▶ _WORK TO COMPLETE_
An exact restatement of the data below, with the pictures removed, is the required answer.

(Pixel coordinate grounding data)
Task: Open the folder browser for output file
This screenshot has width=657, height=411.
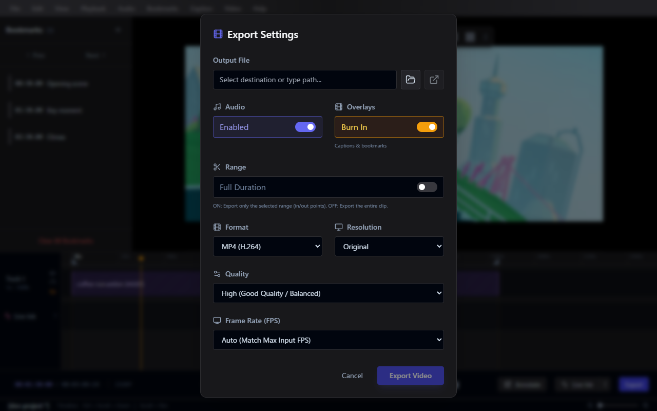Action: click(x=410, y=80)
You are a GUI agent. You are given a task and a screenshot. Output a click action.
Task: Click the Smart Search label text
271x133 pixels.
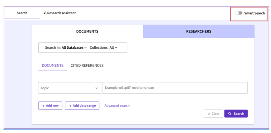[x=254, y=13]
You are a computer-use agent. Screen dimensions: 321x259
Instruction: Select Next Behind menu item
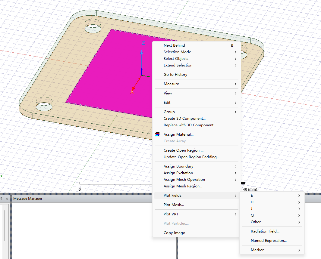(x=174, y=45)
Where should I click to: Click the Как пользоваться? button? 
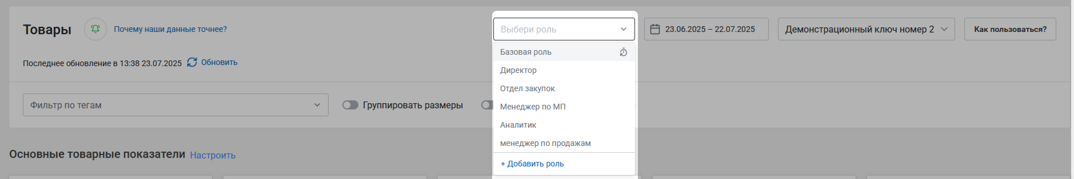[x=1010, y=29]
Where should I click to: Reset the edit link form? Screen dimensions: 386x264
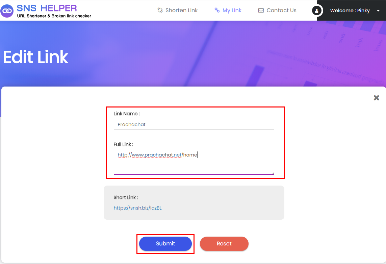coord(224,243)
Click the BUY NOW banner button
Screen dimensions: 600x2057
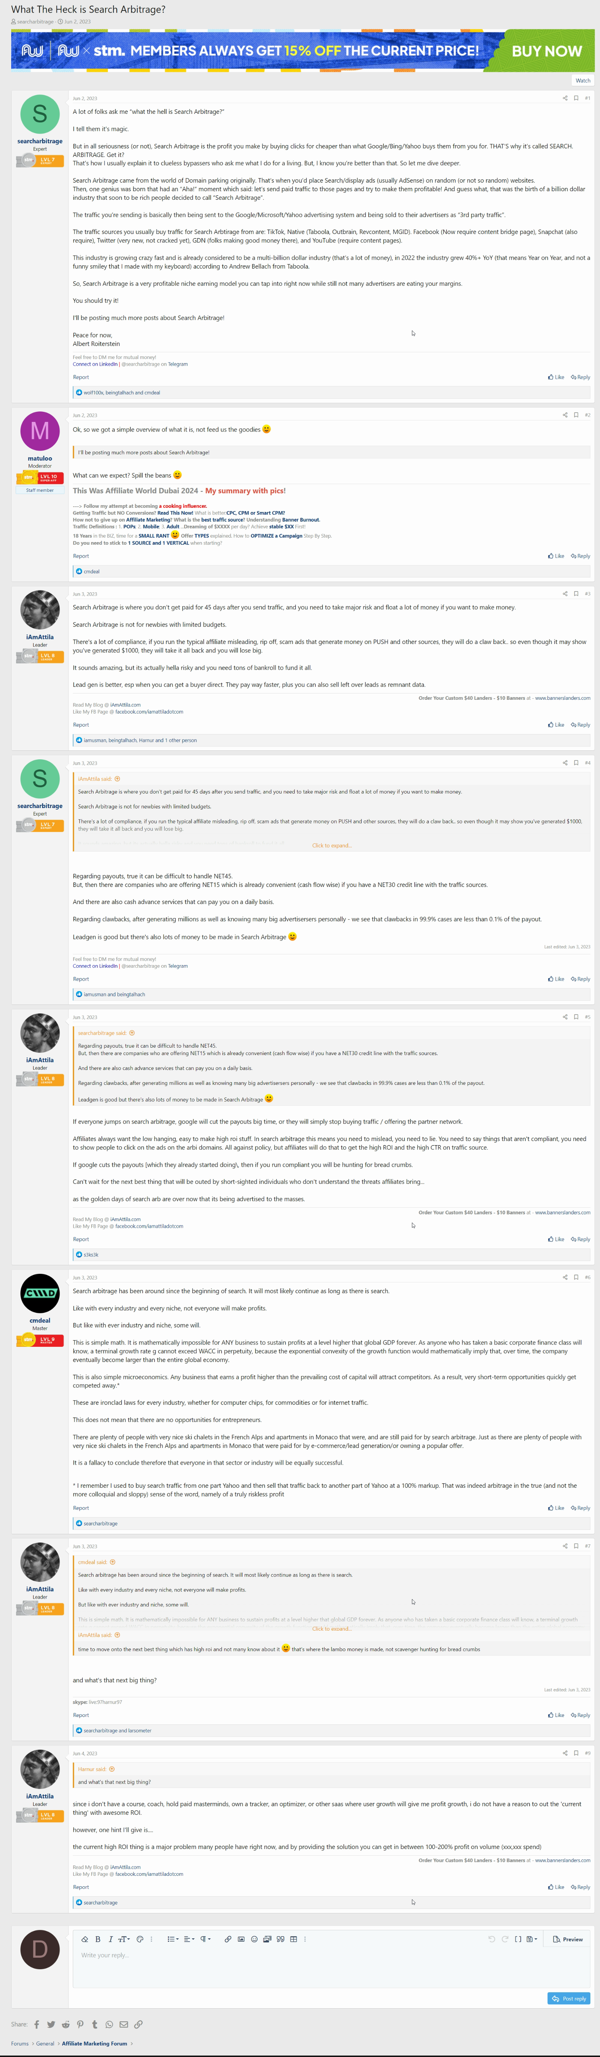[546, 51]
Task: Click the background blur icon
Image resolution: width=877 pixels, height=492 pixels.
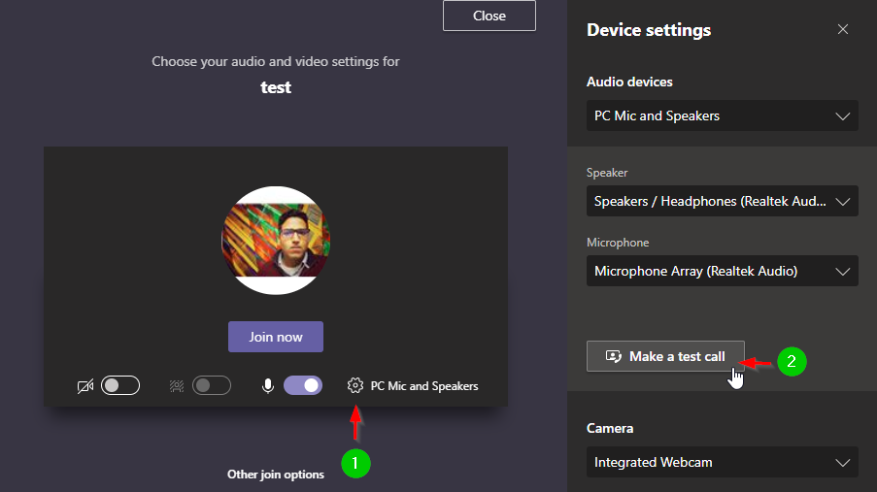Action: coord(177,386)
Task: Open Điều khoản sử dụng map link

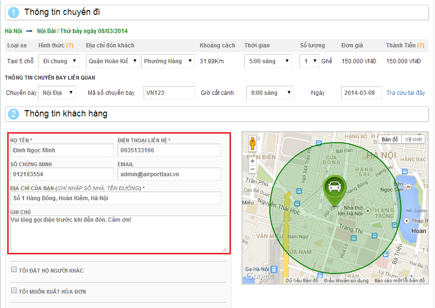Action: (x=346, y=281)
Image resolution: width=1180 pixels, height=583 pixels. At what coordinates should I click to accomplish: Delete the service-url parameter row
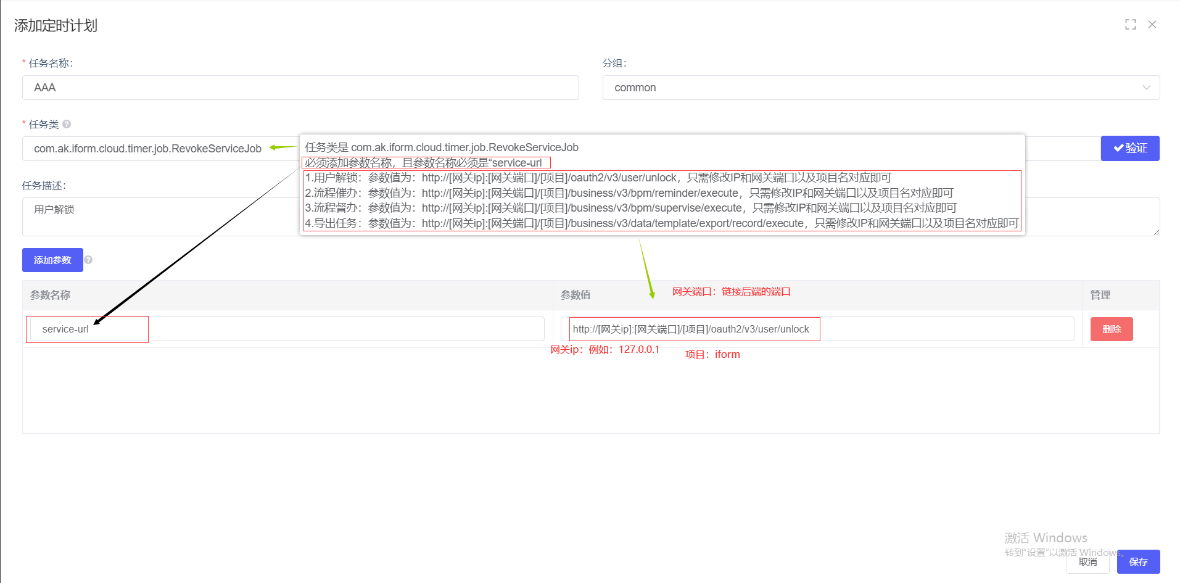[x=1111, y=329]
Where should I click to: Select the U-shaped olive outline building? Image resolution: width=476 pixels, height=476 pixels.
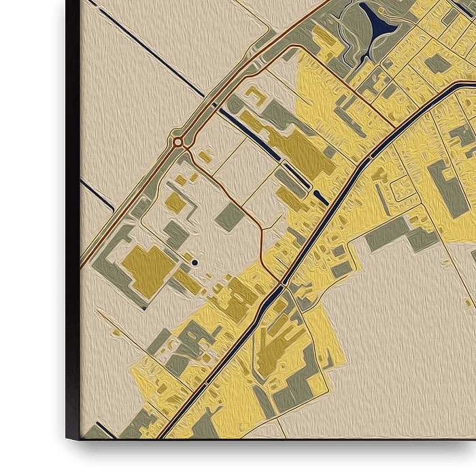[255, 94]
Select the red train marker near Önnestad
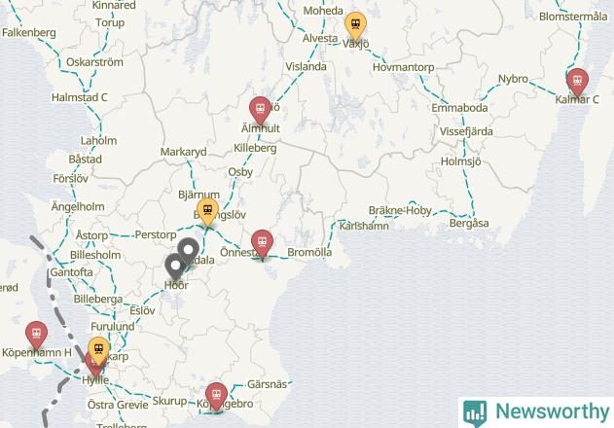This screenshot has width=614, height=428. 262,242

▶ _TASK ANSWER_
Task: Open the folder browser for output file
This screenshot has width=657, height=411.
Action: click(x=410, y=80)
You are a GUI agent. You are given a task and a screenshot. Output a click action.
Task: Click the Smart Search label text
271x133 pixels.
[x=254, y=13]
You are a computer-use agent. Screen dimensions: 321x259
Instruction: Select Next Behind menu item
(x=174, y=45)
Where should I click to: Click the Как пользоваться? button? 
[x=1010, y=29]
Where should I click to: Reset the edit link form? Screen dimensions: 386x264
coord(224,243)
Click the BUY NOW banner button
Screen dimensions: 600x2057
[546, 51]
Task: Click the background blur icon
Image resolution: width=877 pixels, height=492 pixels.
Action: coord(177,386)
Task: Open Điều khoản sử dụng map link

Action: (x=346, y=281)
Image resolution: width=1180 pixels, height=583 pixels. At what coordinates should I click to accomplish: Delete the service-url parameter row
[x=1111, y=329]
Where should I click to: Select the U-shaped olive outline building? Image resolution: width=476 pixels, height=476 pixels.
[255, 94]
Select the red train marker near Önnestad
This screenshot has width=614, height=428. 262,242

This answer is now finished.